Copy each of the following records exactly as it appears, line for line.

↓↓↓

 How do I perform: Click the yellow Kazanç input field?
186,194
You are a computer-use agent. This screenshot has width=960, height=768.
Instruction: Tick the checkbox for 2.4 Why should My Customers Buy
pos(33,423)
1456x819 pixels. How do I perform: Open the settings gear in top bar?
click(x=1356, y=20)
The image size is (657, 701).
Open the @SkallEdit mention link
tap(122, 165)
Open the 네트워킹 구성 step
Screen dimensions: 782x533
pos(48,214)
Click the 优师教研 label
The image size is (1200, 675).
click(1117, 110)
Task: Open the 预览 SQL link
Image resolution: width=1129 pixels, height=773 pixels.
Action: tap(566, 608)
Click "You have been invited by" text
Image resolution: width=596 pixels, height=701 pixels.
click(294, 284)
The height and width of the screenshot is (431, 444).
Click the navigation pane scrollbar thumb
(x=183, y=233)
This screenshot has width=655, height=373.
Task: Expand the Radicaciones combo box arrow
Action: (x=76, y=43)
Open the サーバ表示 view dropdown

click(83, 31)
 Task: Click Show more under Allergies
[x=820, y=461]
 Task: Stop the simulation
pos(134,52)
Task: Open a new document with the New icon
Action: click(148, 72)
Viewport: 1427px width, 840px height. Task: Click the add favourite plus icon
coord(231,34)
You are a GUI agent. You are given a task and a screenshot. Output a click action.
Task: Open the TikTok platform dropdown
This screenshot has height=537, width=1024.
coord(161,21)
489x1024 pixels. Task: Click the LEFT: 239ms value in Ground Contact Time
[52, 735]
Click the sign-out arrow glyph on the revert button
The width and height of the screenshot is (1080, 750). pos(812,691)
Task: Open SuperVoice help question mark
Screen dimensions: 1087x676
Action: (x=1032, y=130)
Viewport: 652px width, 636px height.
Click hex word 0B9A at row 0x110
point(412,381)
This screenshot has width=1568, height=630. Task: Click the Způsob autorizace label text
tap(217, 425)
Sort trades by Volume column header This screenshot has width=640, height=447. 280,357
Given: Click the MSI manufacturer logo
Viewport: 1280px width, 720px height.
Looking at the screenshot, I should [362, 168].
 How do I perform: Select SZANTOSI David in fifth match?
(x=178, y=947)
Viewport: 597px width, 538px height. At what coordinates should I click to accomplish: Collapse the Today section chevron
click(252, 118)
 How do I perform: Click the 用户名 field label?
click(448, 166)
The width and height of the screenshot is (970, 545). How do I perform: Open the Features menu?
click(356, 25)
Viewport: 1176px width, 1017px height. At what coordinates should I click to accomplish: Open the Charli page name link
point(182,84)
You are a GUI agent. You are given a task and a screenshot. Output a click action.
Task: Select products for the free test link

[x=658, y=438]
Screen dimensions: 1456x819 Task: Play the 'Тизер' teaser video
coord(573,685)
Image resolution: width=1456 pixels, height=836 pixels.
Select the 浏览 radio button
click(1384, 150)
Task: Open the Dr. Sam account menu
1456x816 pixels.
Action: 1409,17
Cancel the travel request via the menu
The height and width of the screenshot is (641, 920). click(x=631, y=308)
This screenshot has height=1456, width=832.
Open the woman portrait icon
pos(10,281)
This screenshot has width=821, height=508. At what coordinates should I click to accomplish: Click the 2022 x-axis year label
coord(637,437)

↑↑↑

OUTPUT OF THE TASK:
 How do I perform: Click the yellow Kazanç input field?
186,194
You are a computer-use agent. This screenshot has width=960, height=768.
Instruction: Tick the checkbox for 2.4 Why should My Customers Buy
pos(33,423)
1456x819 pixels. How do I perform: Open the settings gear in top bar?
click(x=1356, y=20)
The image size is (657, 701).
Open the @SkallEdit mention link
tap(122, 165)
Open the 네트워킹 구성 step
Screen dimensions: 782x533
pos(48,214)
Click the 优师教研 label
The image size is (1200, 675).
click(1117, 110)
Task: Open the 预览 SQL link
Image resolution: width=1129 pixels, height=773 pixels.
Action: tap(566, 608)
Click "You have been invited by" text
Image resolution: width=596 pixels, height=701 pixels.
click(294, 284)
The height and width of the screenshot is (431, 444).
Click the navigation pane scrollbar thumb
(x=183, y=233)
This screenshot has width=655, height=373.
Task: Expand the Radicaciones combo box arrow
Action: (x=76, y=43)
Open the サーバ表示 view dropdown

click(83, 31)
 Task: Click Show more under Allergies
[x=820, y=461]
 Task: Stop the simulation
pos(134,52)
Task: Open a new document with the New icon
Action: click(148, 72)
Viewport: 1427px width, 840px height. Task: Click the add favourite plus icon
coord(231,34)
You are a GUI agent. You are given a task and a screenshot. Output a click action.
Task: Open the TikTok platform dropdown
This screenshot has height=537, width=1024.
coord(161,21)
489x1024 pixels. Task: Click the LEFT: 239ms value in Ground Contact Time
[52, 735]
Click the sign-out arrow glyph on the revert button
The width and height of the screenshot is (1080, 750). pos(812,691)
Task: Open SuperVoice help question mark
Screen dimensions: 1087x676
Action: (x=1032, y=130)
Viewport: 652px width, 636px height.
Click hex word 0B9A at row 0x110
point(412,381)
This screenshot has width=1568, height=630. Task: Click the Způsob autorizace label text
tap(217, 425)
Sort trades by Volume column header This screenshot has width=640, height=447. 280,357
Given: Click the MSI manufacturer logo
Viewport: 1280px width, 720px height.
Looking at the screenshot, I should [362, 168].
 How do I perform: Select SZANTOSI David in fifth match?
(x=178, y=947)
Viewport: 597px width, 538px height. At what coordinates should I click to accomplish: Collapse the Today section chevron
click(252, 118)
 How do I perform: Click the 用户名 field label?
click(448, 166)
The width and height of the screenshot is (970, 545). How do I perform: Open the Features menu?
click(356, 25)
Viewport: 1176px width, 1017px height. At what coordinates should I click to accomplish: Open the Charli page name link
point(182,84)
You are a GUI agent. You are given a task and a screenshot. Output a click action.
Task: Select products for the free test link

[x=658, y=438]
Screen dimensions: 1456x819 Task: Play the 'Тизер' teaser video
coord(573,685)
Image resolution: width=1456 pixels, height=836 pixels.
Select the 浏览 radio button
click(1384, 150)
Task: Open the Dr. Sam account menu
1456x816 pixels.
Action: 1409,17
Cancel the travel request via the menu
The height and width of the screenshot is (641, 920). click(x=631, y=308)
This screenshot has height=1456, width=832.
Open the woman portrait icon
pos(10,281)
This screenshot has width=821, height=508. At what coordinates should I click to accomplish: Click the 2022 x-axis year label
coord(637,437)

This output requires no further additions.